The baobab is possibly the most distinctive species of tree on Earth, and the longest-living member of the flowering plants. Yet trees that have survived for 2,000 years have suddenly started dying all at once. We can't yet be sure of the cause, but it's almost certainly human-induced, and climate change is the prime suspect.
Baobabs' unique shape makes them an iconic symbol of Africa. Although far from the tallest of the angiosperms – the group that includes all flowering plants – their enormous trunks make them the largest. Baobabs can contain 500 cubic meters (17,000 cubic feet) of wood. The enormous central spaces that often form inside their trunks have been used as homes, jails, and drinking venues.
An international team of botanists set out to study Africa's largest and oldest baobabs finding more than 60 outstanding examples. They collected and sampled the wood extensively, including its inner cavities, and used accelerator mass spectrometry for carbon dating, revealing the trees' growth history. This technique reveals the growth of multi-stemmed trees in a way that studying tree rings – appropriate for trees with a single stem – cannot. The team did indeed learn some interesting things about the way these mighty trees grow, which they have reported in Nature Plants.
However, the same paper reveals something far more unexpected and disturbing – five of the six largest trees recorded, and nine of the 13 oldest, have either died over the last 12 years or suffered the collapse of their oldest stems. Given the vast age of these trees, so many dying at once can't be a coincidence, but the authors admit they are not yet sure of the reason.
All the oldest trees were from southern Africa, but spread out over thousands of kilometers, so the cause cannot be local. Moreover, there are widespread reports of other old baobabs dying, and no signs of a fungal or insect epidemic, making climate change the most likely culprit.
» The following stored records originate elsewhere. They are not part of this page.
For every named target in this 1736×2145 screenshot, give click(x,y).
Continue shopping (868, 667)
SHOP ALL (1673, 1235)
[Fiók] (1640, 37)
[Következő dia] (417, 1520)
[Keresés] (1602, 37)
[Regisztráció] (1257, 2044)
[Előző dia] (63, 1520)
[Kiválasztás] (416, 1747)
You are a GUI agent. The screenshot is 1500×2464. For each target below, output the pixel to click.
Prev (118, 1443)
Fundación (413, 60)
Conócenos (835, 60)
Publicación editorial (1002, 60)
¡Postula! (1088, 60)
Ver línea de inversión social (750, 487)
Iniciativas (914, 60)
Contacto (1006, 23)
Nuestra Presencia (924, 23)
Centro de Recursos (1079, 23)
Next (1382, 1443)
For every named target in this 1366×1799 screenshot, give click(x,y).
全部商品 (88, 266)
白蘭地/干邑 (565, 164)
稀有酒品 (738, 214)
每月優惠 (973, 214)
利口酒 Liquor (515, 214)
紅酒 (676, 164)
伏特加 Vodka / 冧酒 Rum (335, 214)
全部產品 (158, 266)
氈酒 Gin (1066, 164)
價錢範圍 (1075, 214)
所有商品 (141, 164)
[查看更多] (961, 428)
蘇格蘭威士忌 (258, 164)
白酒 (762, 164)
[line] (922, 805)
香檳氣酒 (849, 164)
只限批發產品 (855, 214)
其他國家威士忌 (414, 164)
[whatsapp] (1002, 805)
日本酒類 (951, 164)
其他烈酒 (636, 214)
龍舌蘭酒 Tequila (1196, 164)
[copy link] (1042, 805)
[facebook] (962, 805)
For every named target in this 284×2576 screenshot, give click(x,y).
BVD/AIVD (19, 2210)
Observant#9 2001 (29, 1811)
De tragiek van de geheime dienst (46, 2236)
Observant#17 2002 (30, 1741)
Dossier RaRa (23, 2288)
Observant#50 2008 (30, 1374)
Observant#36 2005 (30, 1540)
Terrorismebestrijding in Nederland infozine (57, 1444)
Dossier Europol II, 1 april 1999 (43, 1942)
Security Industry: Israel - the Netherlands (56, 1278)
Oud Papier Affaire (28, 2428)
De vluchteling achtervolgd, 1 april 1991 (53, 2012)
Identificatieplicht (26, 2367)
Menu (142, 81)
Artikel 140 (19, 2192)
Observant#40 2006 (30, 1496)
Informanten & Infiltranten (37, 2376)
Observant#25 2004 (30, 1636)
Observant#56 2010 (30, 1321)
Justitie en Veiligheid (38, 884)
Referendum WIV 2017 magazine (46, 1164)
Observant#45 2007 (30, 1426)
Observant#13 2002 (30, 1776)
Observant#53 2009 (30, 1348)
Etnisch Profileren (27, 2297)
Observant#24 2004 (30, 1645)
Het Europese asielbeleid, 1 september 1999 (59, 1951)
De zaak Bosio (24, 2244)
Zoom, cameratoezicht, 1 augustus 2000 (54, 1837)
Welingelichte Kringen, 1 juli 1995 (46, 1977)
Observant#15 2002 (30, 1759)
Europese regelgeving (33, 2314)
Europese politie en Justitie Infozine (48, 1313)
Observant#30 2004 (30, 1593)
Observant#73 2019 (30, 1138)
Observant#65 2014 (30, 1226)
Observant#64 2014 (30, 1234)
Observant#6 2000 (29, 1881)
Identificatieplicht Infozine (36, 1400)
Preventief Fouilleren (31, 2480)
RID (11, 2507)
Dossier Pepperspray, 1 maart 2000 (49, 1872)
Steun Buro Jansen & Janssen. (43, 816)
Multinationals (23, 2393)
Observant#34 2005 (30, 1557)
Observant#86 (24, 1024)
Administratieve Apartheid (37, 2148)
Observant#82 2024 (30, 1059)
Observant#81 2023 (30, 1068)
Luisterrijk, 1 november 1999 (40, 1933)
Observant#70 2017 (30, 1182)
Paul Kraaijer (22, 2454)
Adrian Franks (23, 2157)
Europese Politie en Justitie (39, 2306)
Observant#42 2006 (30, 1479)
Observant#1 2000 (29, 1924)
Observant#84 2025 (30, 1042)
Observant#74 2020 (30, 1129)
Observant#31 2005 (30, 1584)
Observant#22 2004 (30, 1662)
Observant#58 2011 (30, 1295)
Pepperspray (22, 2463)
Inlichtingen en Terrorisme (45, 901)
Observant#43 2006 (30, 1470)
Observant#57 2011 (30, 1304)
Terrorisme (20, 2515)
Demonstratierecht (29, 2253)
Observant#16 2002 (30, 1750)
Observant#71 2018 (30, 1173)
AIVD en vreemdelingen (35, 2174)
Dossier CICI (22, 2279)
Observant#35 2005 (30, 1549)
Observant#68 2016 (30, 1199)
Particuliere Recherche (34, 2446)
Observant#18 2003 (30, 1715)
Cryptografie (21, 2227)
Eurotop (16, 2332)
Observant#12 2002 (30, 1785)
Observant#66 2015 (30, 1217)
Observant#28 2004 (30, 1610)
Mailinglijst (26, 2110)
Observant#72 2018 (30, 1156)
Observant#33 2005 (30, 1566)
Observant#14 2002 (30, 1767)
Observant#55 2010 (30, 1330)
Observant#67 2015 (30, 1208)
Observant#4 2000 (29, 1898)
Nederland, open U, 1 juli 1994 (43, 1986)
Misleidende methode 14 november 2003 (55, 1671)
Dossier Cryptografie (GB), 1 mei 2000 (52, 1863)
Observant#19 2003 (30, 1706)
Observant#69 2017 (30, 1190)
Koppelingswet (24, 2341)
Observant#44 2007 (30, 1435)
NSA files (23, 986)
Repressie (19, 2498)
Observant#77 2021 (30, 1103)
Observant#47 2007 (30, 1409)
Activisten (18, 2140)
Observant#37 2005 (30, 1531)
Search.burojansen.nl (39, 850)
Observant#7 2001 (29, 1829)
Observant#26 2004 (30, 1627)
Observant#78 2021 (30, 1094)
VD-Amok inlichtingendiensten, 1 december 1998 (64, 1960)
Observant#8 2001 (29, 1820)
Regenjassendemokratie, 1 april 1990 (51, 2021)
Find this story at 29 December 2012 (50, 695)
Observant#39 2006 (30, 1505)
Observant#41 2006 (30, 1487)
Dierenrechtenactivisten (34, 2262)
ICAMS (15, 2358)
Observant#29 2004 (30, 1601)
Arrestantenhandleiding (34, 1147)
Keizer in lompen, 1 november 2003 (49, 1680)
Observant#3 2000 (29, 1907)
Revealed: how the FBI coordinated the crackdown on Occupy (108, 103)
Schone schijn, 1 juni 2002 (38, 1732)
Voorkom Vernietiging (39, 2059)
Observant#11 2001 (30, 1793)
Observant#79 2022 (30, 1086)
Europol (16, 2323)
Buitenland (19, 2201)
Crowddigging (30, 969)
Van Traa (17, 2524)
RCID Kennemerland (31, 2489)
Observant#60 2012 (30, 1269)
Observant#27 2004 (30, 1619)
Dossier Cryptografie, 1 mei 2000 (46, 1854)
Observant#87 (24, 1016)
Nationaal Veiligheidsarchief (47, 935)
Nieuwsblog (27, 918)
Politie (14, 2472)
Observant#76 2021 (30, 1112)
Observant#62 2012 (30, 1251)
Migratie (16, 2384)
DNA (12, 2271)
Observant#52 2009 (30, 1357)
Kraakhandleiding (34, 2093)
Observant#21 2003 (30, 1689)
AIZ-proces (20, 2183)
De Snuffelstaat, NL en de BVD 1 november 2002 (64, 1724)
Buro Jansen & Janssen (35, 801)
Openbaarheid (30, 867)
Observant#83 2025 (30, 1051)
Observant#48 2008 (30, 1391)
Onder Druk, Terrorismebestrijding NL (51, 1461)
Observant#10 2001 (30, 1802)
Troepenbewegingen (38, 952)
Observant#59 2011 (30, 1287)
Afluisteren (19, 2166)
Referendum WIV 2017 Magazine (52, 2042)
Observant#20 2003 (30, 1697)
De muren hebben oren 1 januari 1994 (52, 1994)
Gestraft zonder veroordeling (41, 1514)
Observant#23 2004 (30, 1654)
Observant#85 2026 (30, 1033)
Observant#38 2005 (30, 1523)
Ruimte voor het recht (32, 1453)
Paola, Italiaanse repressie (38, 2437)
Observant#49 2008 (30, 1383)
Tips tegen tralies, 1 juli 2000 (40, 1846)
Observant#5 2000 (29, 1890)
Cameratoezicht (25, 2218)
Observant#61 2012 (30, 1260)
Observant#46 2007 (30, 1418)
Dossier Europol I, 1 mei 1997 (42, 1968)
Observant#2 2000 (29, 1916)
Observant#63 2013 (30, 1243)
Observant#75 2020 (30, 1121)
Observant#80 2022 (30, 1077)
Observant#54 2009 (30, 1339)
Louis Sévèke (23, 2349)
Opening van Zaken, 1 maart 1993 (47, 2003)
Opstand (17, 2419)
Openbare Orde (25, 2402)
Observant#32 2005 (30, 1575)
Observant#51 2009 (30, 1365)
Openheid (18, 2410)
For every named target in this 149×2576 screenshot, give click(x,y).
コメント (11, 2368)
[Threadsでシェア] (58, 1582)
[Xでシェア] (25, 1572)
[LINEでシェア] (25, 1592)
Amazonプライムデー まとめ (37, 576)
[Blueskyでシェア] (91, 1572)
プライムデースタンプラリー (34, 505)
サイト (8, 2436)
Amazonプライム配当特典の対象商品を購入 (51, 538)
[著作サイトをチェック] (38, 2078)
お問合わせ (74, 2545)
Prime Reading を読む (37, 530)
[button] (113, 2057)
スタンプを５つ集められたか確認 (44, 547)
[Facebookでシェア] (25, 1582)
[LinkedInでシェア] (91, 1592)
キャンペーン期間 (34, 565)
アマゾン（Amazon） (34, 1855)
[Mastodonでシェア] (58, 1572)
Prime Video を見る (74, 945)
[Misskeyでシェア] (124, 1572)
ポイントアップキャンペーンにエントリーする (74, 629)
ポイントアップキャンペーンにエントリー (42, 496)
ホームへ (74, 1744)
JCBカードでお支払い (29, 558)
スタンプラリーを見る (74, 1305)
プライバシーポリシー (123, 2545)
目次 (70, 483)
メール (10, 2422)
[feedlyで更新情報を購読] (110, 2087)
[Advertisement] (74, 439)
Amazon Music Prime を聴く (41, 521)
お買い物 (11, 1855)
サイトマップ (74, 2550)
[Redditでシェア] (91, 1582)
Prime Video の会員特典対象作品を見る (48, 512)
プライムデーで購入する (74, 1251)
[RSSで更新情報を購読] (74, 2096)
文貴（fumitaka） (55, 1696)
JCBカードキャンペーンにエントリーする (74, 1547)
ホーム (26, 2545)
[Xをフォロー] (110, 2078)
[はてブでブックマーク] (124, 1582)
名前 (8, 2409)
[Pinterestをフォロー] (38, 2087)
When it comes to the things the research originally intended to discover, the authors found baobabs usually start growing as single-stemmed trees. However, the paper observes; “Owing to the baobabs’ ability to periodically produce new stems, in much the same way other tree species produce branches,” all large baobabs are multi-stemmed, developing increasingly complex architecture as they grow.
The authors discovered baobabs use what they call a “ring-shaped structure” to achieve their mighty sizes. This is obvious when they are poorly fused at the base with shapes resembling a cylinder. Frequently, however, the stems have fused so well that only carbon dating can reveal that they are separate stems of different ages. Sometimes the tree's center hollows out from fire and fungal attack, but more often the central space was never filled, with stems instead having sprung up around it.